New BeginningCreative Commons by Nishanth Jois on Flickr.


“In the beginning…”

This is how to start your sermon, Working Preachers. It makes so much sense, on so many levels. “In the beginning” — before the world was created. “In the beginning” — of the church year. “In the beginning” — of the New Year, 2016. “In the beginning” — of God’s new beginning as the Word made flesh.

Three words, full of memory and of promise. And on January 3, 2016, memory and promise are the words we need to hear.

“In the beginning.” It’s a phrase full of the past, yet gives witness to potential and possibility. These words reset our lives, our perspective. They remind us that God is creator and that in Jesus God was not yet done with creation. This is the reminder we need post-Christmas, the start of the New Year, and the good news we need to hear when the anticipation of a new year cannot fully erase or change the past year. In the midst of political rhetoric, global unrest, national fear, and communal distrust, perhaps a restart is in order, not to forget, but to confess that our God is always about new beginnings.

Of course for John, this phrase is meant to make clear Jesus’ origins, where Jesus comes from, and the meaning of Jesus as the Word made flesh in the world — that Jesus was in the beginning with God, part of creation with God, and that Jesus’ presence will create new life in abundance.

To preach on the promise of this phrase will know no limits. What is John up to here? A return to the garden? Reconciliation? New life? Solidarity with humanity? All of the above? I think so and more.

God as flesh means God gets flesh. God will never give up on what God created. God realized that humanity has to experience recreation on a regular basis. Otherwise, life is too much about death.

God becoming human is “in the beginning” in its fullest form. It is light once again. It is the goodness of humanity once again. It is God recreating God’s very self because that is who God is and that is what we will be as believers — reborn children of God.

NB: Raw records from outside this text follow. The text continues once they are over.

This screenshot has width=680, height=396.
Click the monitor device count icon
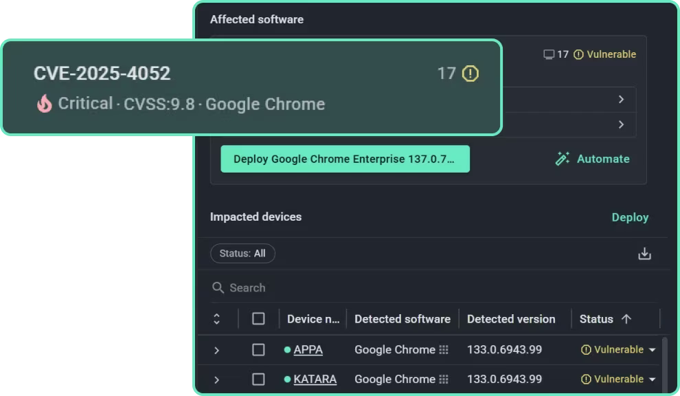[548, 54]
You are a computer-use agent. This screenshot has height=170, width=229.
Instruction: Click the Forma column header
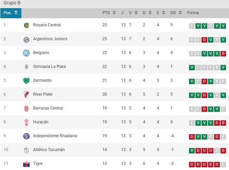pos(193,13)
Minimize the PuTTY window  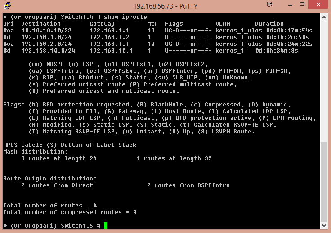pos(290,4)
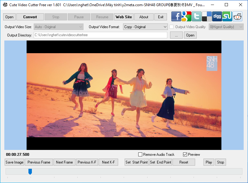This screenshot has width=248, height=183.
Task: Share the app on Digg
Action: click(x=217, y=16)
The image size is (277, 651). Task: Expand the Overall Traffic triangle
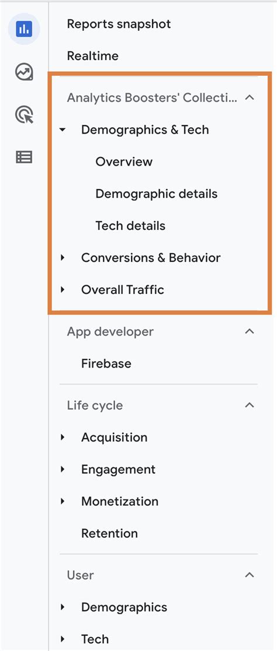63,289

We all need new beginnings. But they are never possible in a vacuum, as if the past can be set aside, forgotten, for the sake of the new. This is the proclamation of these three words. God says new things, is new things, but we have to go back to the beginning to realize just how new and just how amazing this all is.

We have a tendency to eschew the old in favor of the new. To think that nothing can be gained from the past. That reformation is some sort of conversion and not rethinking or reinterpretation. And a lot of us settle for reinvention. “In the beginning” cannot devolve into a rejection of the old because the new is so much better. The need for new creation is lodged in God’s truth that new creation is essential to the world, essential to God’s character, and essential to how God wants to be in the world.

“In the beginning” is the promise of the continuity and the consistency of God.

And we need that promise — the promise of God’s commitment to recreating God’s very self, our selves, and the world. Recreation means that you trust in creation — God’s creation, God’s creative activity, and who you were created to be. Too often we let go of what and who we were so as to be something entirely new. But to carry forward our past for the sake of our present and future makes possible reconciliation with who we thought we were, who we now are, and who we are called to be.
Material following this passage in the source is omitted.